Two steps and she was on the balcony.
over the empty street.
Daylight’s finest tapers lit,
but the mica that sparkled was lost
in the wall without aperture.
Clean slates, but who could say
that the slow press of the sea
had primed nothing on their uncut pages?
Two steps and the rail was in her hands.
Before her, the great wall intact and Monday.

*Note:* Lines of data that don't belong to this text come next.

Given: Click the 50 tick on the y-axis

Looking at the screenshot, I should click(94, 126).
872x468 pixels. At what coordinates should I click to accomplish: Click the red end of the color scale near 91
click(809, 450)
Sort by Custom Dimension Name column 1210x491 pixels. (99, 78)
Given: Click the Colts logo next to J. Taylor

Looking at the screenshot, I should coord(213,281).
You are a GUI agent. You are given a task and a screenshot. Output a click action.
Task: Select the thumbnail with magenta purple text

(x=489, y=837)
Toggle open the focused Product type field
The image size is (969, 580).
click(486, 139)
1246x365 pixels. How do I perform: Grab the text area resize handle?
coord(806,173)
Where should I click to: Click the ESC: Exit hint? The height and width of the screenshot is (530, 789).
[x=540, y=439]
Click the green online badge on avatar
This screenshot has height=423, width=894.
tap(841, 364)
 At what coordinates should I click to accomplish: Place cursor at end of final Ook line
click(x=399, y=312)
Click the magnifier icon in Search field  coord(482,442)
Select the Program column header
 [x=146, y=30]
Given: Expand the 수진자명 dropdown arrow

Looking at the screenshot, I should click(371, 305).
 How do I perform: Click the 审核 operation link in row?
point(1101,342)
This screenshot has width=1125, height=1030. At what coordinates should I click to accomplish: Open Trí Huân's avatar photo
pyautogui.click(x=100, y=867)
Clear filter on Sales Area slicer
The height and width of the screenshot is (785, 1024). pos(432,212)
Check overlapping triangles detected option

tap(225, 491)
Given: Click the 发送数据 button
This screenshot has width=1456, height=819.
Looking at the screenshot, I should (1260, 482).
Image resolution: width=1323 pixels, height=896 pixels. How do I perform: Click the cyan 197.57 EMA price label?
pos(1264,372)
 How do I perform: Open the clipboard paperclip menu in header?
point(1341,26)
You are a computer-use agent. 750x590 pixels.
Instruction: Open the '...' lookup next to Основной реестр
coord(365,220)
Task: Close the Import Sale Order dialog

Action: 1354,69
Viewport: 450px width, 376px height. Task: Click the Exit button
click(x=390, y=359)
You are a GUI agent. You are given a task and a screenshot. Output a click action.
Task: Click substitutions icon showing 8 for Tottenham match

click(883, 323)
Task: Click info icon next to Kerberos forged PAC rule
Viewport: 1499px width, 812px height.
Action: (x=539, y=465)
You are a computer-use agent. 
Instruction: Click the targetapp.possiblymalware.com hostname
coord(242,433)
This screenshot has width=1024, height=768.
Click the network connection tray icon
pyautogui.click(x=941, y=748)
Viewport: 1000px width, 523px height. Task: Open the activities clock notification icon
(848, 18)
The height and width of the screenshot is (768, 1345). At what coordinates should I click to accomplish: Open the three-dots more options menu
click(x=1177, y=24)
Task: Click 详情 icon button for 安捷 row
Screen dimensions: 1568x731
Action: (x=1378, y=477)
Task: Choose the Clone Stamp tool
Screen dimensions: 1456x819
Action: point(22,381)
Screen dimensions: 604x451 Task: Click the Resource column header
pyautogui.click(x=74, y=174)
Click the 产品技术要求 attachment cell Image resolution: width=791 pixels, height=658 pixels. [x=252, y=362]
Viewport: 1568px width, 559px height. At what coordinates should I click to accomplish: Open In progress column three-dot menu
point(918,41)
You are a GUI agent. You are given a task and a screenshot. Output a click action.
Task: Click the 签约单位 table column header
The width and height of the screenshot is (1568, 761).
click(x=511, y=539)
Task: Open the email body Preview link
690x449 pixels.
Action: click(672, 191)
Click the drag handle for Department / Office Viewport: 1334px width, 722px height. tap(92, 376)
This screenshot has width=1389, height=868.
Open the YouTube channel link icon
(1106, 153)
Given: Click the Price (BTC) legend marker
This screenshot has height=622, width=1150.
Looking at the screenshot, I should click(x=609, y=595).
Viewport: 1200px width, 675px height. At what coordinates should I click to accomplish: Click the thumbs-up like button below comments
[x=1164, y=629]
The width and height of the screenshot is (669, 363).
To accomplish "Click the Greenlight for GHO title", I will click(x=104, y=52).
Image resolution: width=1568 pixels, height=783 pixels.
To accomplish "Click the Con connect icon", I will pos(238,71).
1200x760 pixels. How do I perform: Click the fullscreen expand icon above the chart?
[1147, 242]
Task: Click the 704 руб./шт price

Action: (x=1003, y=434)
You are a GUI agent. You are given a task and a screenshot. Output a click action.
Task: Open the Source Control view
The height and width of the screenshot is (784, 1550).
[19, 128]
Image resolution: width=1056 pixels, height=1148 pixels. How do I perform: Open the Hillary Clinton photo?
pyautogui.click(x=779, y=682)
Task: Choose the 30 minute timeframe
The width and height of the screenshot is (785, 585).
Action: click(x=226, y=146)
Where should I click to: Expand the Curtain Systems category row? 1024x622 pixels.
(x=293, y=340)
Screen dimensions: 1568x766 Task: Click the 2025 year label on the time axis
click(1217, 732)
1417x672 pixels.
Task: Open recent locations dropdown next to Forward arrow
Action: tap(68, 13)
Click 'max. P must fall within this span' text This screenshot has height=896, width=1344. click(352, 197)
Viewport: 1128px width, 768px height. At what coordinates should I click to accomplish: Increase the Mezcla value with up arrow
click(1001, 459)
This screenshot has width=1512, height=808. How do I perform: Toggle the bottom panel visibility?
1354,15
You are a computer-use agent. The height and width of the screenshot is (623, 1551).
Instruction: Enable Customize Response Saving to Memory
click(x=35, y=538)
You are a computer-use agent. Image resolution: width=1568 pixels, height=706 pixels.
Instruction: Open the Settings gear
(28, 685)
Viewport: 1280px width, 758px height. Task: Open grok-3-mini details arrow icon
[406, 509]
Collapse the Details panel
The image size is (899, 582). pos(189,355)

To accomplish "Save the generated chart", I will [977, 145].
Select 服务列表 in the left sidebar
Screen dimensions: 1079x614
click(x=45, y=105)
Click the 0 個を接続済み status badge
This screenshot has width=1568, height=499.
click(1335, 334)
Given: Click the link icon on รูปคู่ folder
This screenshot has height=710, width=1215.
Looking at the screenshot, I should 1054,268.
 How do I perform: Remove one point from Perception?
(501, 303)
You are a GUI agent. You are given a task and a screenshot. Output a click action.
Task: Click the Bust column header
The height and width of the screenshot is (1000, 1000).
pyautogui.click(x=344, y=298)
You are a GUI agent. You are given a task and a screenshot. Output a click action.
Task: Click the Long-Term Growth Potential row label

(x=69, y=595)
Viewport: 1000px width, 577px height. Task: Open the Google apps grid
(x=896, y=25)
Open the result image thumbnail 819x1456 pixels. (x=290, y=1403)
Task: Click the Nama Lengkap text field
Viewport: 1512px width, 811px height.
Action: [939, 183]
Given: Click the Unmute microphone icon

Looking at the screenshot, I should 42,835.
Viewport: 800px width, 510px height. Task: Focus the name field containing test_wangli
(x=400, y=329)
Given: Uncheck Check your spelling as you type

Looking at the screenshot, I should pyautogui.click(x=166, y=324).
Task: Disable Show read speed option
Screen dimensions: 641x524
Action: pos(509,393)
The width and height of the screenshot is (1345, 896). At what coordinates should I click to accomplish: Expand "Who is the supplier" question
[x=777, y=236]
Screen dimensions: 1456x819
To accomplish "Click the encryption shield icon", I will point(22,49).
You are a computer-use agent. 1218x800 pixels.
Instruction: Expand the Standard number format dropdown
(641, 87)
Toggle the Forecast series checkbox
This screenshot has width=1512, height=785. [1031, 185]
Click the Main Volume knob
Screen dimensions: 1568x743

Behind, breathing regular at last and words
lost among a pillow’s rubber crumbs.
By the green light of digits
and a colon punctuating the small hours
she had watched him miss the bottom step
three times before remembering
those set into the quayside,
which if ever you were to go down
would you ever reach
the seventh underwater hardly visible
through the river’s suspended load?
In the end a turn
around the castle of Osono
the day after the last looting party
worked where milk though warm and skinned
had miserably not.
But the best of the story
came after he’d fallen asleep,
when it began to ramify.
beyond all hope of resolution.
And it may be that odd words reached him
like scallop shells zigzagging to the seafloor
– helmet, embers, tapestry, crow, astrolabe –
each setting off a story
that would fit between Once and upon.
Leaning far out she could see
a strip of the pale surface of a river
washing light like fine gold
from its unemphatic watershed on which
a rain gauge filled overnight
held, brimming in the sun, a wedge of water
undecided still between
the Ocean and the desert lakes;
washing light like fine mica
from a spring continually filling
a tundish, west to a dark estuary
almost blocked by a spit wearing thin: grass roots
could not hold a wedge of sand,
which slid into the undercutting current,
each grain going its way again.
A slip of pale river surface traversed by
whirlpools and smooth upwellings
lifting the suspended load,
such as all night had imperturbably
under arches gone still bearing up.
A truck full of newspapers
on a dream run, all the lights were green;
left her the smell of warm ink
and the one word CRASH.
The rail too cold to go on holding
seemed to give under her hands.
Two steps and she was back in bed,
between the sun-dried sheets still slightly stiff.
Nothing could be expected of her now.